● **Exercise**:
Set down, exactly and with nothing added, the lines running from the one that holds "Task: Check the checkbox for row 5" to the final line of the records. Pictures stay out of the copy.

(Stored data)
______

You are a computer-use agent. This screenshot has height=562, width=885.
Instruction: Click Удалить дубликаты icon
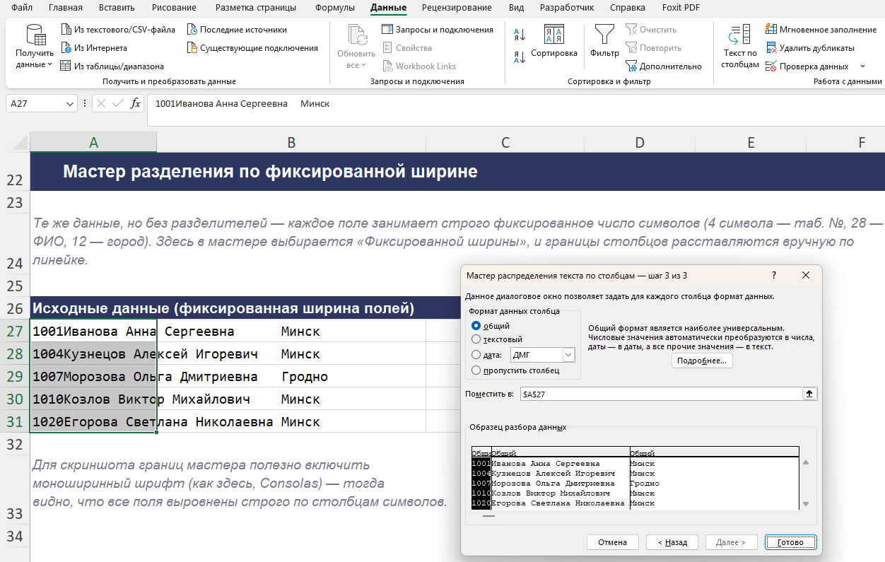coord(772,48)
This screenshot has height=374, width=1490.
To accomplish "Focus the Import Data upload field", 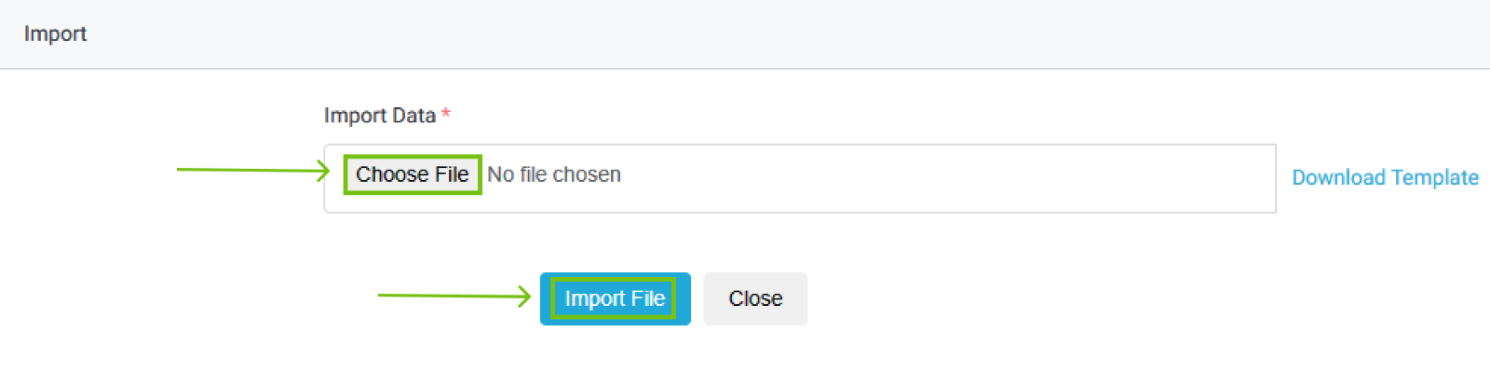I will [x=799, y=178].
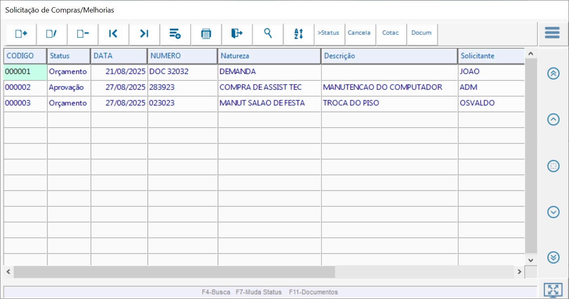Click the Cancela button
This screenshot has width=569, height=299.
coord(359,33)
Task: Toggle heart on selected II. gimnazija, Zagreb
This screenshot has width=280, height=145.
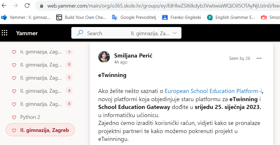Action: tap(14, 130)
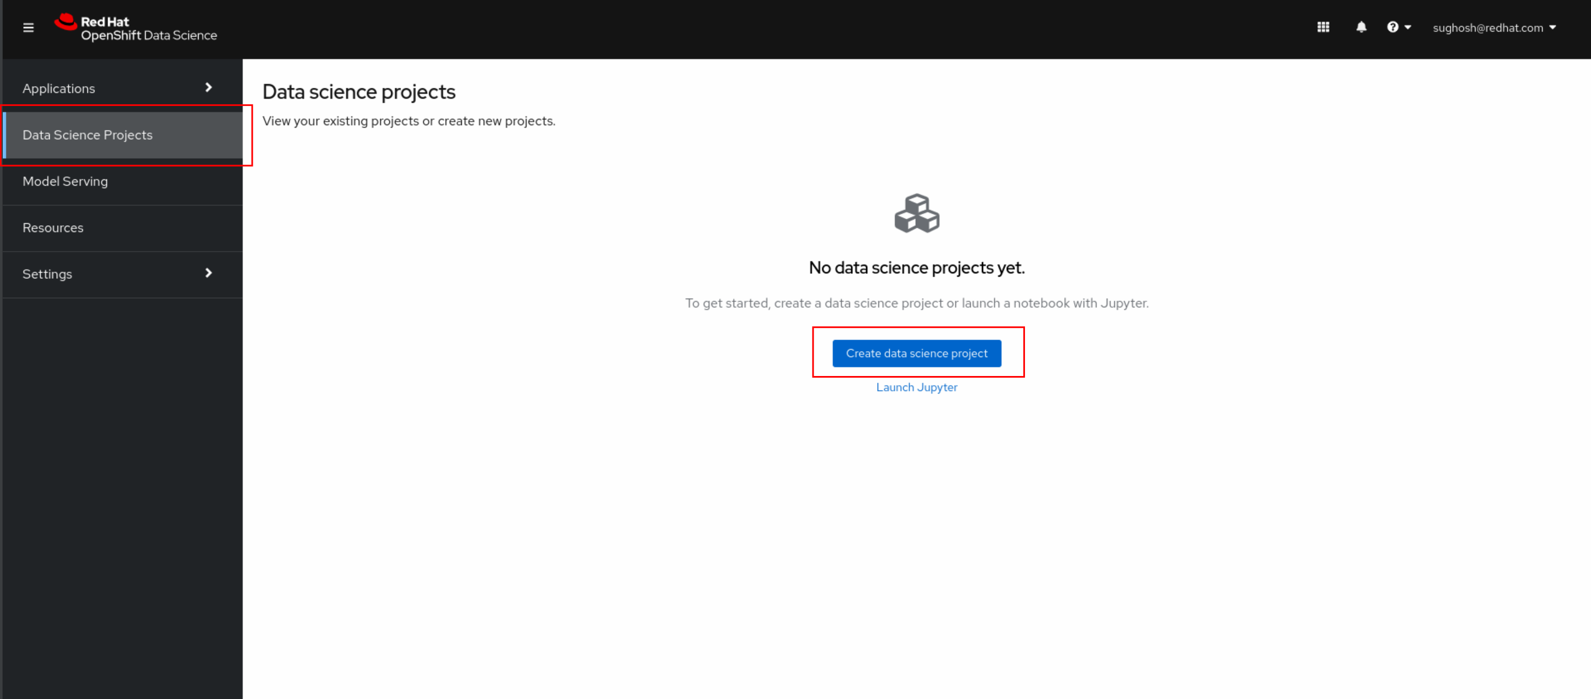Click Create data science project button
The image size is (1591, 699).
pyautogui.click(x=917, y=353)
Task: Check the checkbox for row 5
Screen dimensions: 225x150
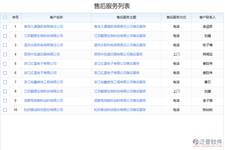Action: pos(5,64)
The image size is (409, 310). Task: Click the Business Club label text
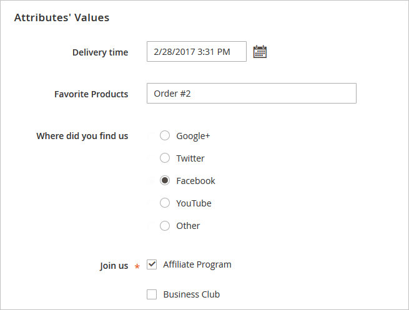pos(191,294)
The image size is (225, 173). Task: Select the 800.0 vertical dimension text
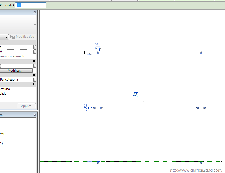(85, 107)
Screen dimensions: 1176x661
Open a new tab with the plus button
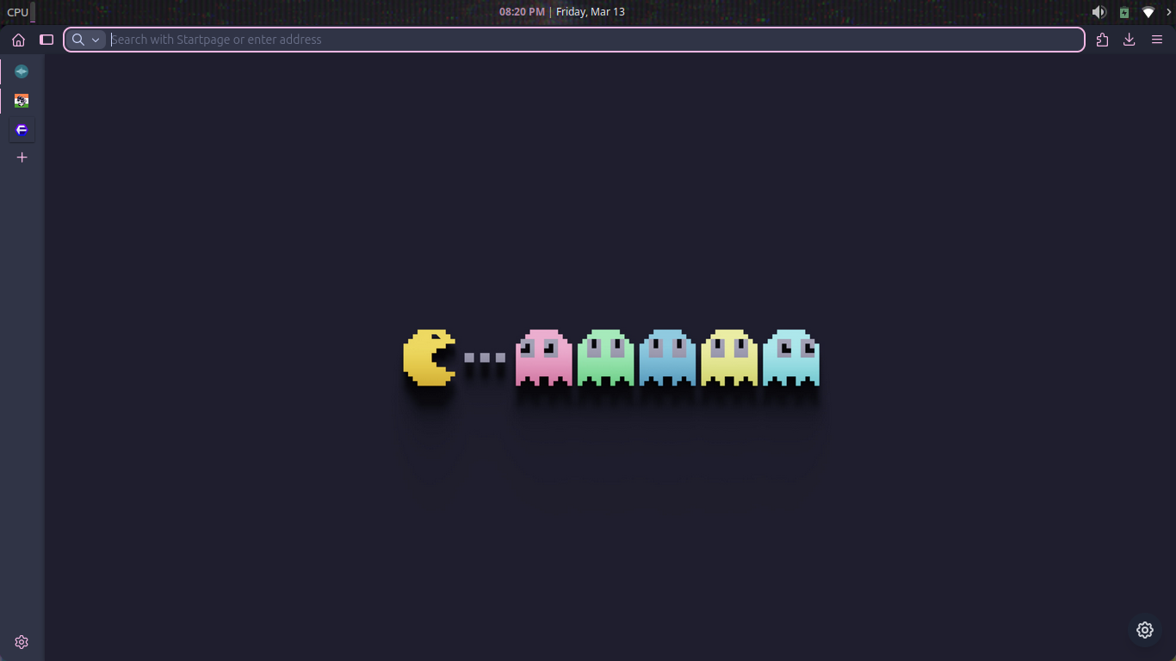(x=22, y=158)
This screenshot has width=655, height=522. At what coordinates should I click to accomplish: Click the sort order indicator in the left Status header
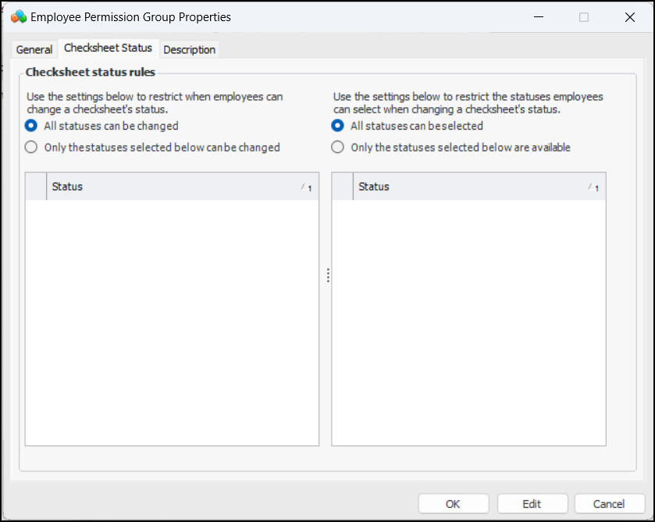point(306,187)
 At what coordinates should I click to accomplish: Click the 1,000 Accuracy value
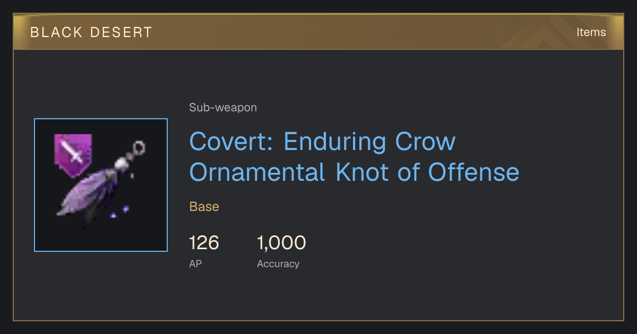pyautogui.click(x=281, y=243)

______

● **Written answer**:
Task: Check the checkbox for row 5
Screen dimensions: 225x150
Action: pos(5,64)
The image size is (409, 310). Task: Click the Business Club label text
pos(191,294)
The image size is (225, 173). Task: Select the 800.0 vertical dimension text
(85, 107)
Screen dimensions: 1176x661
Open a new tab with the plus button
(x=22, y=158)
This screenshot has width=655, height=522. At what coordinates should I click to accomplish: Click the sort order indicator in the left Status header
point(306,187)
 At what coordinates should I click to accomplish: Click the 1,000 Accuracy value
pyautogui.click(x=281, y=243)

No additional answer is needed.